Он уже заказал литоринам, садовым улиткам, циклостомам и нескольким помесям, особо живучим и шалым, тропу.
Они должны были проложить ему тропку поудобнее, выбрать траекторию по наименее крутому участку горы, обходя корни, стволы и ямы. Поскольку теперь ночное видение было ему присуще, как кошкам и совам, да он был настроен на тропу, она встретила его легким свечением. Улитки старались для своего Императора, как могли. Впрочем, оплошай они на каком-нибудь участке, он мог бы, проходя наверх, отодвинуть несколько деревьев и сравнять рытвины.
Все было обдумано и решено: он уйдет ночью, под прикрытием августовской тьмы, уйдет тихо, к чему лишний шум.
Там, наверху, его ждали станции, шпалы, утренние поезда, попутки верхнего шоссе. Прикрывая глаза, он различал тропу во тьме, даже отсюда чуял ее слабое свечение. Оставалось потерпеть еще немного.
Погода стояла великолепная, но августовское небо, по обыкновению, уже поменяло оттенок, показывало иную сферу, выше, холодней, беспредельней, готовилось к осени. Он сидел на песке, глядя на залив.
Улитки разместились вокруг него, он учил их образовывать окружность, ровной пока не получалось, хоть кто-то да сбивал радиус.
Бредущая вдоль воды Лара с кульком ягод в руке остановилась и глядела молча на него и на улиток. Его вдруг разобрала злость на Николая Федоровича; Лара, как ему показалось в распавшемся мгновении, настолько была не отсюда, барышня начала века, что непонятно как она вообще приспосабливается к нынешней жизни; он вспомнил рассказанную Николаем Федоровичем историю девушки, покончившей с собою после гибели жениха, о «детском способе самоубийства» о немытых ягодах то ли холерного, то ли тифозного года.
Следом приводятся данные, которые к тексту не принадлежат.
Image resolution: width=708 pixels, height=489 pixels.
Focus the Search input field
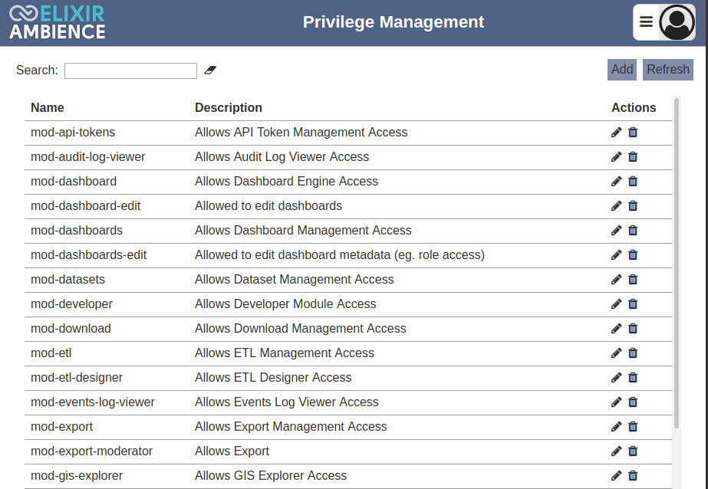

Он вскочил и крикнул Ларе, чтобы она никогда, никогда, черт бы ее драл, не маячила перед ним с кульком ягод в кулачке, как привидение, как призрак, — ешь их дома, я надеюсь, ты их моешь? Или у тебя на ягодки условный рефлекс, как у павловской собачки? Лара не поняла его, по счастью, но обиделась, она растерянно глядела на него, растерянно и недоуменно, потом
Покурив, чуть успокоившись, он окликнул шедшего на этюды Маленького, попросил акварели на подержанье, тот принес ему коробочку с красками, полюбопытствовав, не нужна ли заодно и бумага, не собирается ли он заняться живописью?
— Нет, — отвечал он, — я только хочу раскрасить несколько улиток.
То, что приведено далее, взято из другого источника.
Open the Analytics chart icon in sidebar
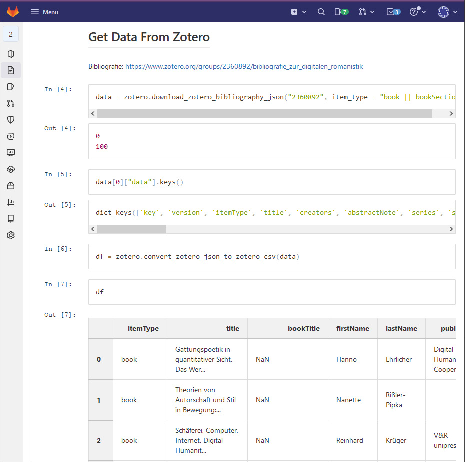tap(11, 202)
— Кисточка в коробке, — сказал Маленький, удаляясь.
Подойдя к тростниковому ограждению, Николай Федорович некоторое время смотрел на раскрашенных улиток; ярко-зеленая шевелила рожками на краю ямки, в ямку был вкопан наполненный водой старый эмалированный таз; желтая и оранжевая ползли наперегонки через мостик.
— Что вы делаете, молодой человек?
— Видите, раскрашиваю литорину литолью.
— Зачем?
— Какое ваше-то дело? Хочу объяснить улиткам, что такое цвет. Я сегодня не в настроении, лучше бы вы шли куда шли. Правильно я выражаюсь? Иди куда идешь.